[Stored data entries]
Segment Open

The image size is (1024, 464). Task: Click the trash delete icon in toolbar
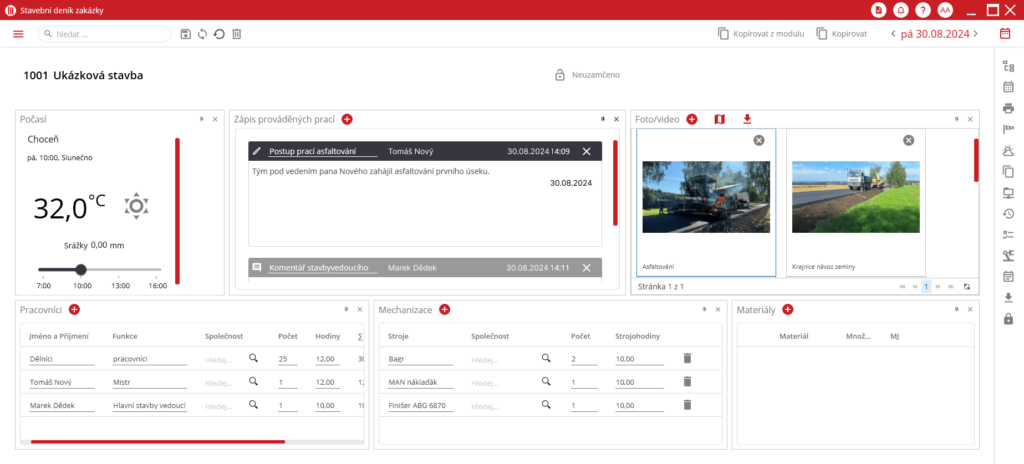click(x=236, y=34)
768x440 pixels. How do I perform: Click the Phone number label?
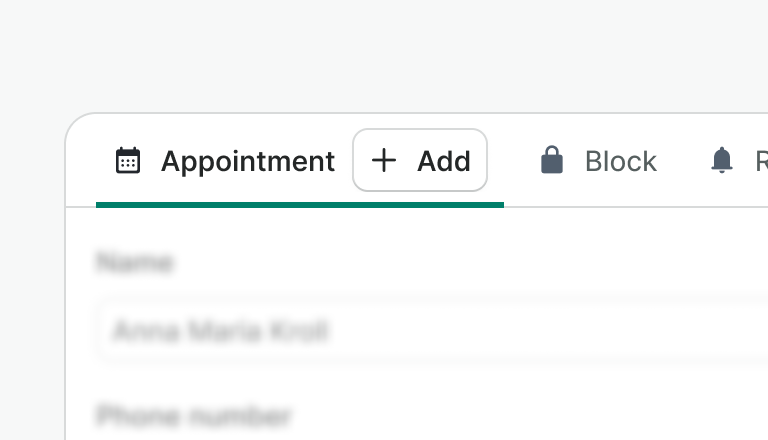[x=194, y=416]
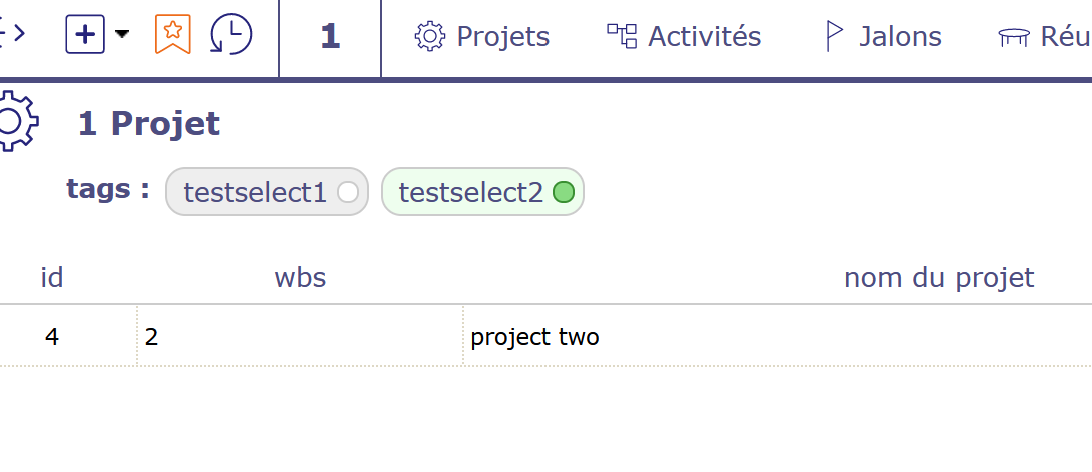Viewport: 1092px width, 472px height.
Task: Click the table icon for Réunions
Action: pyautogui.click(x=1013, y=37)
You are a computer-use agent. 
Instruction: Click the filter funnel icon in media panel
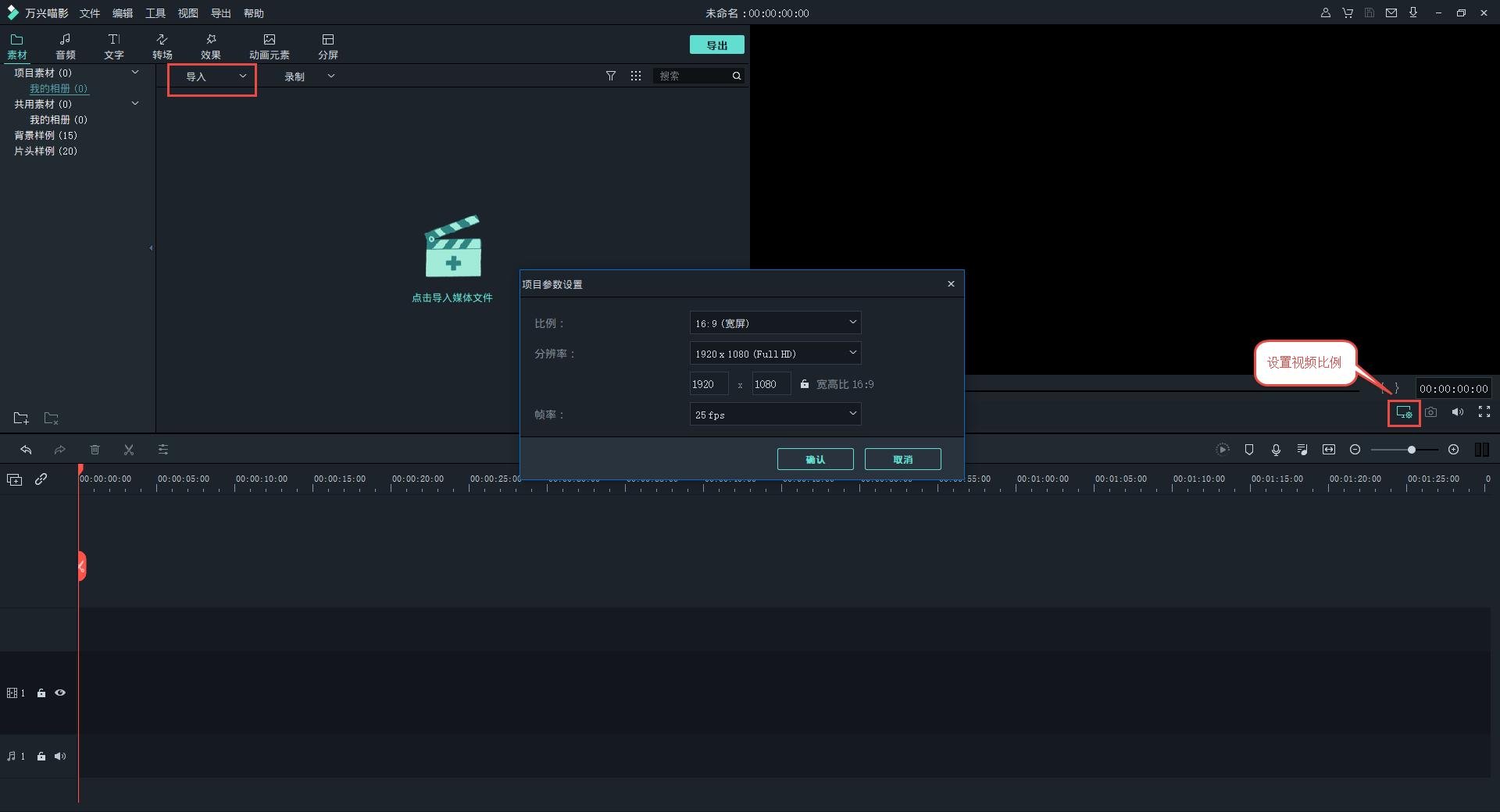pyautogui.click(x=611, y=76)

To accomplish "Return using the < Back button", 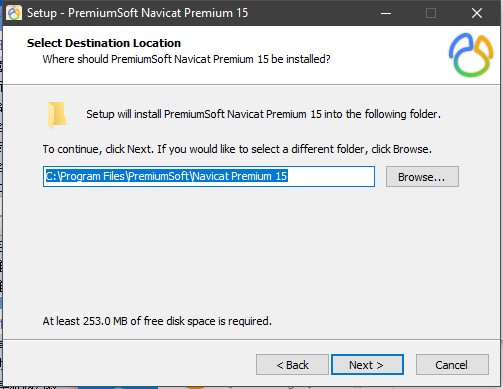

Segment Closed

■ TASK DIRECTIONS ■
In the answer, the lines from the one containing "Instruction: Click the" to the end of the records above must be written out exactly, both ends included; the pictures must not appear.

■ RESPONSE TO THIS TASK ■
Instruction: Click the filter funnel icon in media panel
pyautogui.click(x=611, y=76)

To accomplish "Return using the < Back button", 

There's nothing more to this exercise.